A young man wrestles with gender expectations and his own gender identity in this quietly forceful debut from the Seattle-based author.
Growing up in exurban Ontario, Peter was always the outlier, preferring his three sisters’ girlish behavior over that of his rough-and-tumble male classmates. But his attempts to push his boyishness aside—cooking while wearing a much-loved apron, for instance—incur the wrath of his father, a conservative Chinese immigrant. As his sisters move away, Peter fends for himself in Montreal, taking odd restaurant jobs that give him a small supportive tribe and an opportunity to make sense of his sexuality. While the book has its share of clashes with bigotry, its strength is in its interiority: Fu subtly and poetically evokes the intensity of need her narrator feels to become female. (“What would turn me into them?” Peter thinks, watching a group of women at a nightclub. “Could I peel it all off their faces and bodies with a paint trowel and spread it over my surface?”) Peter’s gender anxiety inevitably leads him down frustrating paths, such as one affair with a middle-aged woman whose domination turns abusive and another with a woman who’s futilely trying to submerge her lesbianism through an ex-gay ministry.

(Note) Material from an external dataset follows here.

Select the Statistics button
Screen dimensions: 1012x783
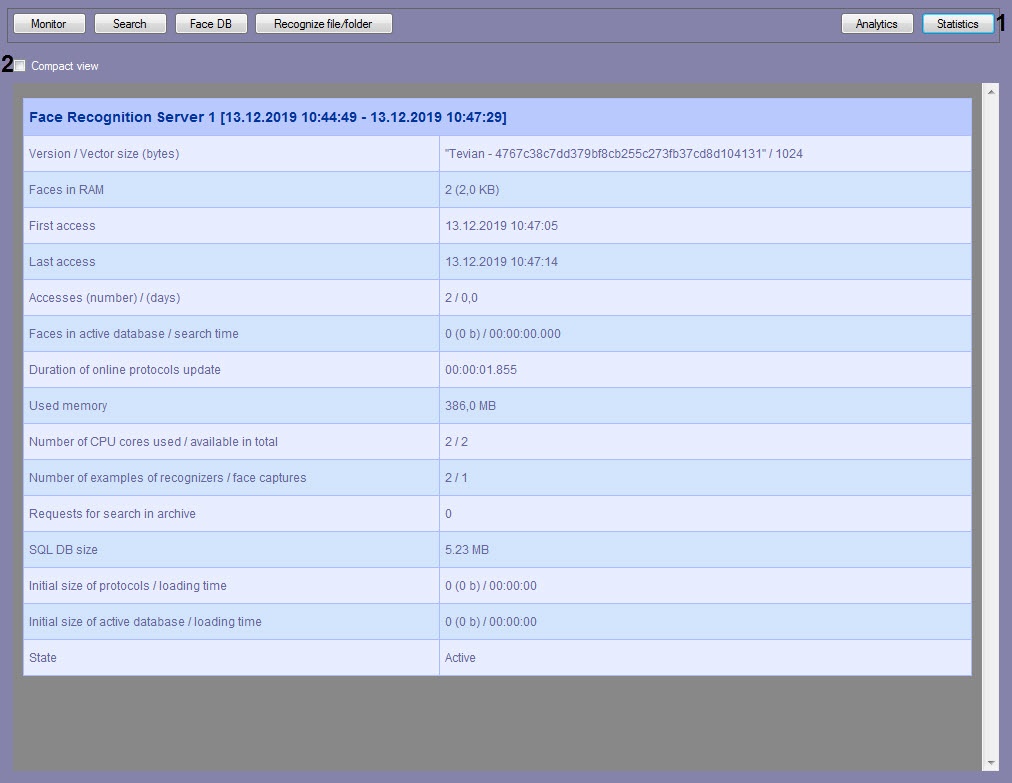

Yet Fu is skilled at capturing feelings of rootlessness that go beyond gender, encompassing Peter's immigrant-son status and distance from his family. All of Peter’s emotional baggage makes the novel tonally somber, but Peter’s search for a sense of normalcy—to finally become his female self—has a redemptive trajectory that feels fully earned.
A study of transexuality that’s shot through with melancholy while capturing the bliss of discovering one’s sexual self.